Owen Hendricks (Noah Centineo), what has the world done to you? After one too many sticky situations, he’s reassigned to a desk rotation and is soon bored out of his mind. Until an opportunity to go to South Korea arises and he jumps at it, eager to return to where he lived for a while growing up…and maybe even reconnect with a childhood crush. He has other motivations for taking on this mission, though, mostly to save his own skin when he’s dragged into the orbit of the dangerously alluring Nichka (Maddie Hasson). On the opposite end of the espionage-spectrum, Hendricks also finds himself entangled with the NIS agent Jang Kyun (played with style & class by Teo Yoo), who is ready and willing to use every bit of leverage to get what he wants. It’s hard to know who to trust, and Owen quickly learns he can’t even rely on the Agency itself for safety or answers.
The Recruit returns for more spy shenanigans and political chicanery, as Owen makes more messes than ever.
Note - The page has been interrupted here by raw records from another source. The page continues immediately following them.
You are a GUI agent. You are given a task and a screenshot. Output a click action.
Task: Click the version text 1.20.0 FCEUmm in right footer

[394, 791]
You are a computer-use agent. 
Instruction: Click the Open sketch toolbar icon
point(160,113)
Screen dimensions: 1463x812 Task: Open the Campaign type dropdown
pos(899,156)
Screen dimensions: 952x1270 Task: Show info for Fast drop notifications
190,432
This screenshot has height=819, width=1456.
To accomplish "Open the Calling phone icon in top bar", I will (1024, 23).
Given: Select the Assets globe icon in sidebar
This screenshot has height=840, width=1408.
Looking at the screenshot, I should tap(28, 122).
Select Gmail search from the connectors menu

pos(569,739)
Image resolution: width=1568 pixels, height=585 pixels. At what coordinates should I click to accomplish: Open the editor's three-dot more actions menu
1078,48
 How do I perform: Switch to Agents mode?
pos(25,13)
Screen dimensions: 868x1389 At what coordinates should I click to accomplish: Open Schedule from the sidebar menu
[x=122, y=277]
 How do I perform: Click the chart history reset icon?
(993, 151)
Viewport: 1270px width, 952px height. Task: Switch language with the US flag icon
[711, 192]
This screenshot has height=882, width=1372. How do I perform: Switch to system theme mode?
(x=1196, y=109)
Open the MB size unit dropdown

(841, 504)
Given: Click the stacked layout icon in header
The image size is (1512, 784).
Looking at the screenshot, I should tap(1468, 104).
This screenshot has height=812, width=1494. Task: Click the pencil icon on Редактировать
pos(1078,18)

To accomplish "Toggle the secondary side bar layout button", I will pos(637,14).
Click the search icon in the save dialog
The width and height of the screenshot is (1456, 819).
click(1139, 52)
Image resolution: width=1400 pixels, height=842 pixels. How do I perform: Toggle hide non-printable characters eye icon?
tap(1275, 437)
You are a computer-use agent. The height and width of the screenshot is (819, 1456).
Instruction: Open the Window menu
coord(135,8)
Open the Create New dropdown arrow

He’s still learning how to play the game and soon gets in way over his head, making him the perfect foil to the bigger players; Owen’s naivety forces them to stall and explain and drag him along by any means necessary. The action is explosive and chaotic and the interpersonal relationships even more so. The storytelling still has a few wobbles that peppered the last season, but the cast is solid and they ricochet off each other with each new revelation.
Gear up for a treacherous amount of betrayal, blackmail, and a brawl across Asia that brings in a dangerous web of shady underground organizations. You’ll be waiting for who’s going to snap first—and when they do, that’s when the action really takes off. The motivations aren’t always as high-stakes as the drama makes them out to be, and the “world-threatening” intel is a timely but uninspired choice, but you don’t watch The Recruit for gritty Black Mirror-level story; you watch it because it’s a whole lotta fun seeing how far each character is willing to go.